The entries should be given again so that each one matches the original exactly.

(Stored records)
● ● ●
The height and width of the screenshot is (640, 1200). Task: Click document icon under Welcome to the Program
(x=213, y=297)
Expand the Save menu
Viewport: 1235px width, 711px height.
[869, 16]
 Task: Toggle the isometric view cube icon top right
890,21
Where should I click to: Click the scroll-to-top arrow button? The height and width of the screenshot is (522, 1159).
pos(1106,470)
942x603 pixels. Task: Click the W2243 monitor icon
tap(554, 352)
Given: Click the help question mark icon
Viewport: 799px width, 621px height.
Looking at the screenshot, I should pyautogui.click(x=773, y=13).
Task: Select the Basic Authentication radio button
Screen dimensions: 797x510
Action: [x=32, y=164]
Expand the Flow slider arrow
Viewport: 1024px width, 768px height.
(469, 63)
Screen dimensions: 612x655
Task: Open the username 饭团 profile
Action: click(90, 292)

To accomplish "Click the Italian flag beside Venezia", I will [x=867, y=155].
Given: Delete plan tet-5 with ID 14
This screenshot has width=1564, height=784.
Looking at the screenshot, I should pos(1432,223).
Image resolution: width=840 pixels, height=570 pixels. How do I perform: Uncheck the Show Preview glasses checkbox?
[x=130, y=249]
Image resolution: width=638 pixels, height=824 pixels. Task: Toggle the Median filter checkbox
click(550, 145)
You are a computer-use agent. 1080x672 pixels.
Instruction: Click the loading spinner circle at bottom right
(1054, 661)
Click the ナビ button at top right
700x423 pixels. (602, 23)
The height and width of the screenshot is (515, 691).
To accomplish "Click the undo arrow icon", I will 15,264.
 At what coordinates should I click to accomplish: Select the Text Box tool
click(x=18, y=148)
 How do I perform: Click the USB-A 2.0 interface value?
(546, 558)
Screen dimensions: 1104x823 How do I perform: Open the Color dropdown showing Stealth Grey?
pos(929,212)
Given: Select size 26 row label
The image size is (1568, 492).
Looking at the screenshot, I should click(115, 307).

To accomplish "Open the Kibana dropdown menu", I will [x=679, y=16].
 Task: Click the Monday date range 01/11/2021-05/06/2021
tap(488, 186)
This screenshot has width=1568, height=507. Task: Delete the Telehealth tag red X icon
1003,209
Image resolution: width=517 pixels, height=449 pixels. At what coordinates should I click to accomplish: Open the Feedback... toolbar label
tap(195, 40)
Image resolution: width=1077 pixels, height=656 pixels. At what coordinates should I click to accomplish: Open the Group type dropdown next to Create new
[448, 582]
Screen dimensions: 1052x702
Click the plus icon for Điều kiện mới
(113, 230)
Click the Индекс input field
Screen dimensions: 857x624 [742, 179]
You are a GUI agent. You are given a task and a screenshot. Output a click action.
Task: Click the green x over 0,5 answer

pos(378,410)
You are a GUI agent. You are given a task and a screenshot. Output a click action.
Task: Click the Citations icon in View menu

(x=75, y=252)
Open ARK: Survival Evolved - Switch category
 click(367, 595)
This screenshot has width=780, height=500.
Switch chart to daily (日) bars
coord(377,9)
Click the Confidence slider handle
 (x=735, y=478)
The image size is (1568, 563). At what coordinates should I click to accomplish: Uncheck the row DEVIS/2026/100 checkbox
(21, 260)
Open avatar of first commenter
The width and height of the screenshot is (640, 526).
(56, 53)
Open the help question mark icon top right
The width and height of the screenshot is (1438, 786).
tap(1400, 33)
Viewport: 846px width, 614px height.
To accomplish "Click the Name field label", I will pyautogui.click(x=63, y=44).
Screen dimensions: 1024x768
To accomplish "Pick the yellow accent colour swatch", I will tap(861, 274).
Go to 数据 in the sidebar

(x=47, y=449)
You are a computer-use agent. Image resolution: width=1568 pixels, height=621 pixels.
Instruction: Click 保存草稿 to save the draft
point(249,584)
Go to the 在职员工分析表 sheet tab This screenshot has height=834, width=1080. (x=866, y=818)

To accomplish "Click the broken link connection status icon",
● ● ●
§ Answer to this problem:
The height and width of the screenshot is (640, 1200). Task: Click document icon under Welcome to the Program
(x=213, y=297)
Expand the Save menu
Viewport: 1235px width, 711px height.
[869, 16]
 Task: Toggle the isometric view cube icon top right
890,21
Where should I click to: Click the scroll-to-top arrow button? The height and width of the screenshot is (522, 1159).
pos(1106,470)
942x603 pixels. Task: Click the W2243 monitor icon
tap(554, 352)
Given: Click the help question mark icon
Viewport: 799px width, 621px height.
Looking at the screenshot, I should pyautogui.click(x=773, y=13).
Task: Select the Basic Authentication radio button
Screen dimensions: 797x510
Action: [x=32, y=164]
Expand the Flow slider arrow
Viewport: 1024px width, 768px height.
(469, 63)
Screen dimensions: 612x655
Task: Open the username 饭团 profile
Action: click(90, 292)

To accomplish "Click the Italian flag beside Venezia", I will [x=867, y=155].
Given: Delete plan tet-5 with ID 14
This screenshot has width=1564, height=784.
Looking at the screenshot, I should pos(1432,223).
Image resolution: width=840 pixels, height=570 pixels. How do I perform: Uncheck the Show Preview glasses checkbox?
[x=130, y=249]
Image resolution: width=638 pixels, height=824 pixels. Task: Toggle the Median filter checkbox
click(550, 145)
You are a computer-use agent. 1080x672 pixels.
Instruction: Click the loading spinner circle at bottom right
(1054, 661)
Click the ナビ button at top right
700x423 pixels. (602, 23)
The height and width of the screenshot is (515, 691).
To accomplish "Click the undo arrow icon", I will 15,264.
 At what coordinates should I click to accomplish: Select the Text Box tool
click(x=18, y=148)
 How do I perform: Click the USB-A 2.0 interface value?
(546, 558)
Screen dimensions: 1104x823 How do I perform: Open the Color dropdown showing Stealth Grey?
pos(929,212)
Given: Select size 26 row label
The image size is (1568, 492).
Looking at the screenshot, I should click(115, 307).

To accomplish "Open the Kibana dropdown menu", I will [x=679, y=16].
 Task: Click the Monday date range 01/11/2021-05/06/2021
tap(488, 186)
This screenshot has width=1568, height=507. Task: Delete the Telehealth tag red X icon
1003,209
Image resolution: width=517 pixels, height=449 pixels. At what coordinates should I click to accomplish: Open the Feedback... toolbar label
tap(195, 40)
Image resolution: width=1077 pixels, height=656 pixels. At what coordinates should I click to accomplish: Open the Group type dropdown next to Create new
[448, 582]
Screen dimensions: 1052x702
Click the plus icon for Điều kiện mới
(113, 230)
Click the Индекс input field
Screen dimensions: 857x624 [742, 179]
You are a GUI agent. You are given a task and a screenshot. Output a click action.
Task: Click the green x over 0,5 answer

pos(378,410)
You are a GUI agent. You are given a task and a screenshot. Output a click action.
Task: Click the Citations icon in View menu

(x=75, y=252)
Open ARK: Survival Evolved - Switch category
 click(367, 595)
This screenshot has width=780, height=500.
Switch chart to daily (日) bars
coord(377,9)
Click the Confidence slider handle
 (x=735, y=478)
The image size is (1568, 563). At what coordinates should I click to accomplish: Uncheck the row DEVIS/2026/100 checkbox
(21, 260)
Open avatar of first commenter
The width and height of the screenshot is (640, 526).
(56, 53)
Open the help question mark icon top right
The width and height of the screenshot is (1438, 786).
tap(1400, 33)
Viewport: 846px width, 614px height.
To accomplish "Click the Name field label", I will pyautogui.click(x=63, y=44).
Screen dimensions: 1024x768
To accomplish "Pick the yellow accent colour swatch", I will tap(861, 274).
Go to 数据 in the sidebar

(x=47, y=449)
You are a computer-use agent. Image resolution: width=1568 pixels, height=621 pixels.
Instruction: Click 保存草稿 to save the draft
point(249,584)
Go to the 在职员工分析表 sheet tab This screenshot has height=834, width=1080. (x=866, y=818)

To accomplish "Click the broken link connection status icon",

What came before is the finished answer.